▶ _What is required_: Write the records out again in full, word for word.

▶ _Records drawn from a dataset_:
+ + + + +
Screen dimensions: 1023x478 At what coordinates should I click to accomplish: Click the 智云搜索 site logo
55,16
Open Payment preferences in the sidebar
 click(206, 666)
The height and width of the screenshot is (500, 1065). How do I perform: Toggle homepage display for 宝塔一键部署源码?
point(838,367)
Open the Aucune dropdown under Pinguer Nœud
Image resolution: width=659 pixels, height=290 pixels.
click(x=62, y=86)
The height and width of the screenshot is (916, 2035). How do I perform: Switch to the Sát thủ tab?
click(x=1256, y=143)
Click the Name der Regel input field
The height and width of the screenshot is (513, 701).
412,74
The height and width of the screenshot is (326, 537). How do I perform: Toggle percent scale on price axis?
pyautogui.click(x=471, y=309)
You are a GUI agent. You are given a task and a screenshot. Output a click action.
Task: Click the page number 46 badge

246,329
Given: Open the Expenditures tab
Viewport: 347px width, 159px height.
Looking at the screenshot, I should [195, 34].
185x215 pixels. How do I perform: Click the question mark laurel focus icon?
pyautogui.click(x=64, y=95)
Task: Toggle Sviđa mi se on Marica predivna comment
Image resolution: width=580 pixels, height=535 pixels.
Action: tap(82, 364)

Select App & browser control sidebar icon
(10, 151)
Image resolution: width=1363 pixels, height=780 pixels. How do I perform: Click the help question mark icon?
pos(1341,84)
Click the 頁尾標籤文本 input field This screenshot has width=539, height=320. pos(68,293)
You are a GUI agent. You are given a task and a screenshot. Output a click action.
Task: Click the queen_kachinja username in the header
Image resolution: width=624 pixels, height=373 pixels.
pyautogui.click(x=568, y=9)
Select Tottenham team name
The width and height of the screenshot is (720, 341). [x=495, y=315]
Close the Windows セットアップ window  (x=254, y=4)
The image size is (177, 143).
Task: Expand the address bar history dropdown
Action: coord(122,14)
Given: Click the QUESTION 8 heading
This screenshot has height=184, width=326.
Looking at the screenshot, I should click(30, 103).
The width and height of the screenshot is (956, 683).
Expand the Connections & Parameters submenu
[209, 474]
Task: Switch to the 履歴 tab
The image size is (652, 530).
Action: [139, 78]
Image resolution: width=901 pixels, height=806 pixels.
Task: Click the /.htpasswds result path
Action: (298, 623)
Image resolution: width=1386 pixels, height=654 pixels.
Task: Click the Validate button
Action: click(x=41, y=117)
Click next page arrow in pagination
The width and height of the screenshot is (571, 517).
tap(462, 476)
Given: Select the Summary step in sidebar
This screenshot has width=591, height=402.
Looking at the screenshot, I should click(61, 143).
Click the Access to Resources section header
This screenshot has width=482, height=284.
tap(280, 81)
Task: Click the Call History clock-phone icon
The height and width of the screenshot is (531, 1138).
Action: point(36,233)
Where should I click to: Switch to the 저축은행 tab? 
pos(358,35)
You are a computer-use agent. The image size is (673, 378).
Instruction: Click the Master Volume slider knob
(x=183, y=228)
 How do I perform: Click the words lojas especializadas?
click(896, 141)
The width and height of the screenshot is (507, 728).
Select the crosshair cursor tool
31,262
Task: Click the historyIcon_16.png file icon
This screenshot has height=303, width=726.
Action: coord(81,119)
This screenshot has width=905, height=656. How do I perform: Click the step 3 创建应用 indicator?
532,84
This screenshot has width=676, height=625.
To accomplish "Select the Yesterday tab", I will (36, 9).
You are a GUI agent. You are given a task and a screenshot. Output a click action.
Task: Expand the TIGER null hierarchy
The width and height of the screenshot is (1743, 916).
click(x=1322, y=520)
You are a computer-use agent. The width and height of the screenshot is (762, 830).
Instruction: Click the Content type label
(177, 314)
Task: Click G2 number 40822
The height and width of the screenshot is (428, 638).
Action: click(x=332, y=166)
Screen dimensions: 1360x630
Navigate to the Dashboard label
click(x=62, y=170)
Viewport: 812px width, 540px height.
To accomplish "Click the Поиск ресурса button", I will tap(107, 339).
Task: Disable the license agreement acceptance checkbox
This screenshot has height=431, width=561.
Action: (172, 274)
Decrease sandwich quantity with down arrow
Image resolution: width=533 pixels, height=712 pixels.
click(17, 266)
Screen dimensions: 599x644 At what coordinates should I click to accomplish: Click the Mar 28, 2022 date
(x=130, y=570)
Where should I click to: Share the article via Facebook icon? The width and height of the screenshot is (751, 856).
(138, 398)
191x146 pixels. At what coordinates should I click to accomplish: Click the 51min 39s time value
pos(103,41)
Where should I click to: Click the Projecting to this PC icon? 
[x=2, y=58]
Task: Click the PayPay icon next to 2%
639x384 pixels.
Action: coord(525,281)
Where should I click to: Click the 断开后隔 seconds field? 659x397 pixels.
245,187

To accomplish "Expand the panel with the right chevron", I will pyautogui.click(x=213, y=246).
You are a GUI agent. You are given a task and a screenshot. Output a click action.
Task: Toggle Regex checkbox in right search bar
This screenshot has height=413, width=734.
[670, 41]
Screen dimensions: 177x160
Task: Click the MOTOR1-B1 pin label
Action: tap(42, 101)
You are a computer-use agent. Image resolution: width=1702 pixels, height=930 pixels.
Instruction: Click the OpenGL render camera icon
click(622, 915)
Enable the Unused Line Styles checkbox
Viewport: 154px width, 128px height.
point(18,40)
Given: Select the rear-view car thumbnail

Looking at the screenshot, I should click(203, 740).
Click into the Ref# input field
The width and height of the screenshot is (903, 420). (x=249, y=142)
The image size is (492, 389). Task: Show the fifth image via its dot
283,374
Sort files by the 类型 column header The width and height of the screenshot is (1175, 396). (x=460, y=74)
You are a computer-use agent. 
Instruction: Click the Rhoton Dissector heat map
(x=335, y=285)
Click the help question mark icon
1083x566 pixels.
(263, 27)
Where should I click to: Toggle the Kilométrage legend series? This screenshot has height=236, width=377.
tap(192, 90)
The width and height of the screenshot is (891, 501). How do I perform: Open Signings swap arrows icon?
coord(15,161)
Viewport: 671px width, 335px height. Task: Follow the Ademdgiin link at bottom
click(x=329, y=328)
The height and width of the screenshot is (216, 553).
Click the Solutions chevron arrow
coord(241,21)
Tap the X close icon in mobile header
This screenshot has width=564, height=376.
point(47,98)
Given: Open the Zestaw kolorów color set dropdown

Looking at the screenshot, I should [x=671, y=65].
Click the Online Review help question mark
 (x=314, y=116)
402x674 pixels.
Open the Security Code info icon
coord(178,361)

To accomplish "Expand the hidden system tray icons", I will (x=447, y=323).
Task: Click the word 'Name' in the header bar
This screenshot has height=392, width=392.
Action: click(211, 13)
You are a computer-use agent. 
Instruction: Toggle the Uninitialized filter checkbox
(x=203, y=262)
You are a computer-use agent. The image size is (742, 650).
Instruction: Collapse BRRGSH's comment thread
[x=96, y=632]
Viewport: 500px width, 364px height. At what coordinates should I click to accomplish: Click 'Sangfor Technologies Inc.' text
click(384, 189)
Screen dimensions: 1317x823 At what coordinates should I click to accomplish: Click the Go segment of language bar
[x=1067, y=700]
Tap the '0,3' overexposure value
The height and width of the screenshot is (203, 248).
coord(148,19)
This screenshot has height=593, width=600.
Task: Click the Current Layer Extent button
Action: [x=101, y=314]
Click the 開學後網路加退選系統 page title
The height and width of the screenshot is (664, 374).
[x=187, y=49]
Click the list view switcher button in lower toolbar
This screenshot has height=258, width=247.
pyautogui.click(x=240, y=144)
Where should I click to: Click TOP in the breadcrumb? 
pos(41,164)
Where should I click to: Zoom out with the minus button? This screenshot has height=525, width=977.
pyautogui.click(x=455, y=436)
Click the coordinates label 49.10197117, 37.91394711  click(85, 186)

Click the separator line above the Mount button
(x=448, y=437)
+ + + + +
▶ _Solved exercise_:
Screen dimensions: 1023x478 At what coordinates should I click to accomplish: Click the 智云搜索 site logo
55,16
Open Payment preferences in the sidebar
 click(206, 666)
The height and width of the screenshot is (500, 1065). How do I perform: Toggle homepage display for 宝塔一键部署源码?
point(838,367)
Open the Aucune dropdown under Pinguer Nœud
Image resolution: width=659 pixels, height=290 pixels.
click(x=62, y=86)
The height and width of the screenshot is (916, 2035). How do I perform: Switch to the Sát thủ tab?
click(x=1256, y=143)
Click the Name der Regel input field
The height and width of the screenshot is (513, 701).
412,74
The height and width of the screenshot is (326, 537). How do I perform: Toggle percent scale on price axis?
pyautogui.click(x=471, y=309)
You are a GUI agent. You are given a task and a screenshot. Output a click action.
Task: Click the page number 46 badge

246,329
Given: Open the Expenditures tab
Viewport: 347px width, 159px height.
Looking at the screenshot, I should [195, 34].
185x215 pixels. How do I perform: Click the question mark laurel focus icon?
pyautogui.click(x=64, y=95)
Task: Toggle Sviđa mi se on Marica predivna comment
Image resolution: width=580 pixels, height=535 pixels.
Action: tap(82, 364)

Select App & browser control sidebar icon
(10, 151)
Image resolution: width=1363 pixels, height=780 pixels. How do I perform: Click the help question mark icon?
pos(1341,84)
Click the 頁尾標籤文本 input field This screenshot has width=539, height=320. pos(68,293)
You are a GUI agent. You are given a task and a screenshot. Output a click action.
Task: Click the queen_kachinja username in the header
Image resolution: width=624 pixels, height=373 pixels.
pyautogui.click(x=568, y=9)
Select Tottenham team name
The width and height of the screenshot is (720, 341). [x=495, y=315]
Close the Windows セットアップ window  (x=254, y=4)
The image size is (177, 143).
Task: Expand the address bar history dropdown
Action: coord(122,14)
Given: Click the QUESTION 8 heading
This screenshot has height=184, width=326.
Looking at the screenshot, I should click(30, 103).
The width and height of the screenshot is (956, 683).
Expand the Connections & Parameters submenu
[209, 474]
Task: Switch to the 履歴 tab
The image size is (652, 530).
Action: [139, 78]
Image resolution: width=901 pixels, height=806 pixels.
Task: Click the /.htpasswds result path
Action: (298, 623)
Image resolution: width=1386 pixels, height=654 pixels.
Task: Click the Validate button
Action: click(x=41, y=117)
Click next page arrow in pagination
The width and height of the screenshot is (571, 517).
tap(462, 476)
Given: Select the Summary step in sidebar
This screenshot has width=591, height=402.
Looking at the screenshot, I should click(61, 143).
Click the Access to Resources section header
This screenshot has width=482, height=284.
tap(280, 81)
Task: Click the Call History clock-phone icon
The height and width of the screenshot is (531, 1138).
Action: point(36,233)
Where should I click to: Switch to the 저축은행 tab? 
pos(358,35)
You are a computer-use agent. The image size is (673, 378).
Instruction: Click the Master Volume slider knob
(x=183, y=228)
 How do I perform: Click the words lojas especializadas?
click(896, 141)
The width and height of the screenshot is (507, 728).
Select the crosshair cursor tool
31,262
Task: Click the historyIcon_16.png file icon
This screenshot has height=303, width=726.
Action: coord(81,119)
This screenshot has width=905, height=656. How do I perform: Click the step 3 创建应用 indicator?
532,84
This screenshot has width=676, height=625.
To accomplish "Select the Yesterday tab", I will (36, 9).
You are a GUI agent. You are given a task and a screenshot. Output a click action.
Task: Expand the TIGER null hierarchy
The width and height of the screenshot is (1743, 916).
click(x=1322, y=520)
You are a computer-use agent. The width and height of the screenshot is (762, 830).
Instruction: Click the Content type label
(177, 314)
Task: Click G2 number 40822
The height and width of the screenshot is (428, 638).
Action: click(x=332, y=166)
Screen dimensions: 1360x630
Navigate to the Dashboard label
click(x=62, y=170)
Viewport: 812px width, 540px height.
To accomplish "Click the Поиск ресурса button", I will tap(107, 339).
Task: Disable the license agreement acceptance checkbox
This screenshot has height=431, width=561.
Action: (172, 274)
Decrease sandwich quantity with down arrow
Image resolution: width=533 pixels, height=712 pixels.
click(17, 266)
Screen dimensions: 599x644 At what coordinates should I click to accomplish: Click the Mar 28, 2022 date
(x=130, y=570)
Where should I click to: Share the article via Facebook icon? The width and height of the screenshot is (751, 856).
(138, 398)
191x146 pixels. At what coordinates should I click to accomplish: Click the 51min 39s time value
pos(103,41)
Where should I click to: Click the Projecting to this PC icon? 
[x=2, y=58]
Task: Click the PayPay icon next to 2%
639x384 pixels.
Action: coord(525,281)
Where should I click to: Click the 断开后隔 seconds field? 659x397 pixels.
245,187

To accomplish "Expand the panel with the right chevron", I will pyautogui.click(x=213, y=246).
You are a GUI agent. You are given a task and a screenshot. Output a click action.
Task: Toggle Regex checkbox in right search bar
This screenshot has height=413, width=734.
[670, 41]
Screen dimensions: 177x160
Task: Click the MOTOR1-B1 pin label
Action: tap(42, 101)
You are a computer-use agent. Image resolution: width=1702 pixels, height=930 pixels.
Instruction: Click the OpenGL render camera icon
click(622, 915)
Enable the Unused Line Styles checkbox
Viewport: 154px width, 128px height.
point(18,40)
Given: Select the rear-view car thumbnail

Looking at the screenshot, I should click(203, 740).
Click into the Ref# input field
The width and height of the screenshot is (903, 420). (x=249, y=142)
The image size is (492, 389). Task: Show the fifth image via its dot
283,374
Sort files by the 类型 column header The width and height of the screenshot is (1175, 396). (x=460, y=74)
You are a computer-use agent. 
Instruction: Click the Rhoton Dissector heat map
(x=335, y=285)
Click the help question mark icon
1083x566 pixels.
(263, 27)
Where should I click to: Toggle the Kilométrage legend series? This screenshot has height=236, width=377.
tap(192, 90)
The width and height of the screenshot is (891, 501). How do I perform: Open Signings swap arrows icon?
coord(15,161)
Viewport: 671px width, 335px height. Task: Follow the Ademdgiin link at bottom
click(x=329, y=328)
The height and width of the screenshot is (216, 553).
Click the Solutions chevron arrow
coord(241,21)
Tap the X close icon in mobile header
This screenshot has width=564, height=376.
point(47,98)
Given: Open the Zestaw kolorów color set dropdown

Looking at the screenshot, I should [x=671, y=65].
Click the Online Review help question mark
 (x=314, y=116)
402x674 pixels.
Open the Security Code info icon
coord(178,361)

To accomplish "Expand the hidden system tray icons", I will (x=447, y=323).
Task: Click the word 'Name' in the header bar
This screenshot has height=392, width=392.
Action: click(211, 13)
You are a computer-use agent. 
Instruction: Toggle the Uninitialized filter checkbox
(x=203, y=262)
You are a computer-use agent. The image size is (742, 650).
Instruction: Collapse BRRGSH's comment thread
[x=96, y=632]
Viewport: 500px width, 364px height. At what coordinates should I click to accomplish: Click 'Sangfor Technologies Inc.' text
click(384, 189)
Screen dimensions: 1317x823 At what coordinates should I click to accomplish: Click the Go segment of language bar
[x=1067, y=700]
Tap the '0,3' overexposure value
The height and width of the screenshot is (203, 248).
coord(148,19)
This screenshot has height=593, width=600.
Task: Click the Current Layer Extent button
Action: [x=101, y=314]
Click the 開學後網路加退選系統 page title
The height and width of the screenshot is (664, 374).
[x=187, y=49]
Click the list view switcher button in lower toolbar
This screenshot has height=258, width=247.
pyautogui.click(x=240, y=144)
Where should I click to: Click TOP in the breadcrumb? 
pos(41,164)
Where should I click to: Zoom out with the minus button? This screenshot has height=525, width=977.
pyautogui.click(x=455, y=436)
Click the coordinates label 49.10197117, 37.91394711  click(85, 186)

Click the separator line above the Mount button
(x=448, y=437)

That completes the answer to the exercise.